Work to do -
Gather every row below that contains the string "width" and copy each one in full.
--- start Entries provided ---
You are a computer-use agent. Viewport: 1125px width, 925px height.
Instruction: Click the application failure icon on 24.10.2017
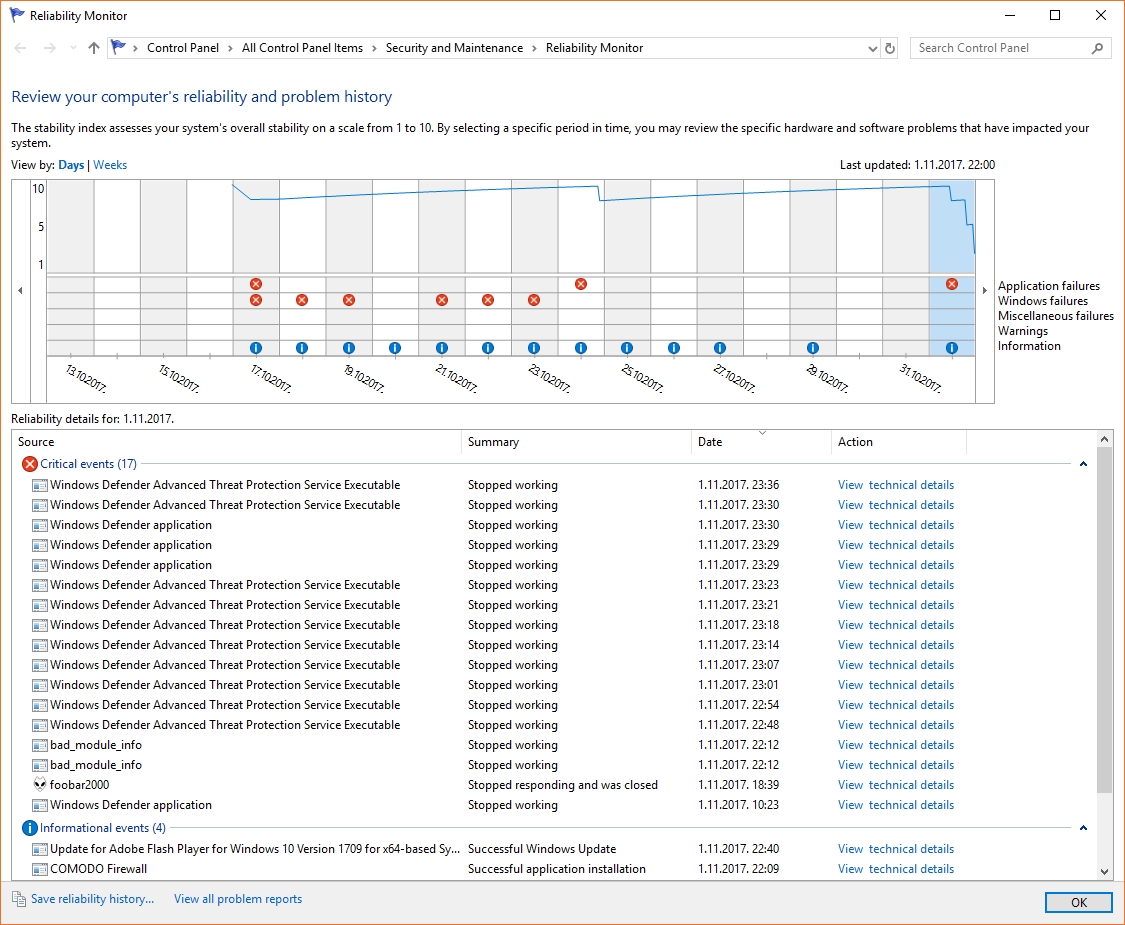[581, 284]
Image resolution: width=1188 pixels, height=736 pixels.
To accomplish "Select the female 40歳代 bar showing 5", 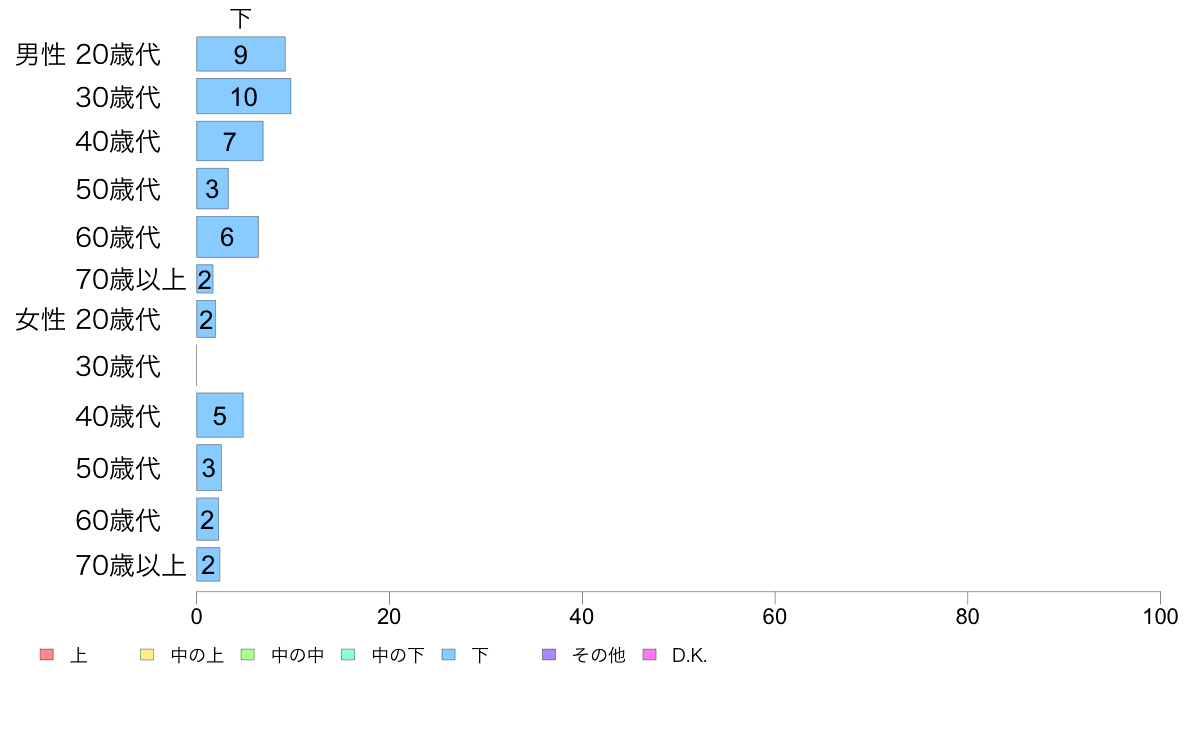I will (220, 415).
--- end Entries provided ---
Output for this task -
You are a computer-use agent. Viewport: 1125px width, 925px height.
Image resolution: width=1188 pixels, height=736 pixels.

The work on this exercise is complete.